知識と経験を備えた高年齢世代が野心的なミレニアル世代と組めば、イノベーションをさらに加速させ、持続可能なビジネスを生み出せる。コンリー氏はいまや、サンフランシスコのテクノロジー企業でのイベント登壇を積極的に行い、全米各都市にも遠征して講演しています。
「5世代の人間が共存するこれからの職場では、世代間の隔たりを取り払い、あらゆる世代が共に働く形を意識すれば、これまで以上に生産的でクリエイティブなビジネスを生み出せる」とコンリー氏は語ります。実際に、高年齢社員と若者社員がペアとなるメンタープログラムを展開した企業では、ノウハウの共有が活発化され、生産性が高まるといわれます。

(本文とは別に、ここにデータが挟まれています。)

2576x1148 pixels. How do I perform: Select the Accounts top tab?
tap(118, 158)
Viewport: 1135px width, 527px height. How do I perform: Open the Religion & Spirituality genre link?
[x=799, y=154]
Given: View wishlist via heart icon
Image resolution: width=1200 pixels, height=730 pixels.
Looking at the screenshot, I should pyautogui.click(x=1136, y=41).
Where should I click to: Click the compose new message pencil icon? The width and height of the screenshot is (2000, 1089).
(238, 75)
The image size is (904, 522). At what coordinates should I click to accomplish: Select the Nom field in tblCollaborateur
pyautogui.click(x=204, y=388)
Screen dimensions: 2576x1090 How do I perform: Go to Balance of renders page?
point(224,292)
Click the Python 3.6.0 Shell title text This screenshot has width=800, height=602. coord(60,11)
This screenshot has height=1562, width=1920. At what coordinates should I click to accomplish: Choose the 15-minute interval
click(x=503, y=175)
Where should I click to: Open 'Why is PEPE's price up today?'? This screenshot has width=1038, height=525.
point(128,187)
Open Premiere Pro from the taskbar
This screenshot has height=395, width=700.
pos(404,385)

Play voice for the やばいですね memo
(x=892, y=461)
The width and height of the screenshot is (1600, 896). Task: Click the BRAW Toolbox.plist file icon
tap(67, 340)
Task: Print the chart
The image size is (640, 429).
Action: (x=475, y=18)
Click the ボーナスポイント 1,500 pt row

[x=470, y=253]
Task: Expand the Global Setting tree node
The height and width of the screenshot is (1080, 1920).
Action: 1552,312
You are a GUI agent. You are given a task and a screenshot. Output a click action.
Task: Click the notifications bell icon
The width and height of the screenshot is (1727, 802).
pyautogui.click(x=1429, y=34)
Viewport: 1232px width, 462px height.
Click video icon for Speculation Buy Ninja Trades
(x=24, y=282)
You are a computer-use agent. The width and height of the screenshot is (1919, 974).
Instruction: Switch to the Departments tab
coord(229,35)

「多世代が協働から生まれるメリットを享受するには、職場で異なる世代が互いに助言し合い、年配者と若者の間で知恵が双方向に流れるようにする必要がある。現代的な高年齢労働者は、モダン・エルダー(Modern Elder)として、自身のミドルキャリアを見直し、新鮮な気持ちでキャリアを築くべきだ」というのが、コンリー氏の提案です。
モダン・エルダーとは、知恵と経験に加え、好奇心や初心に返る気持ちを併せ持ち、若年者からも学ぼうする年長者のこと。「インターンシップのような姿勢」と「メンターとしての組織への貢献」、この相反する役割を楽しんで実行できる現代的な高年齢労働者を養成するため、彼はワークショップも運営しています。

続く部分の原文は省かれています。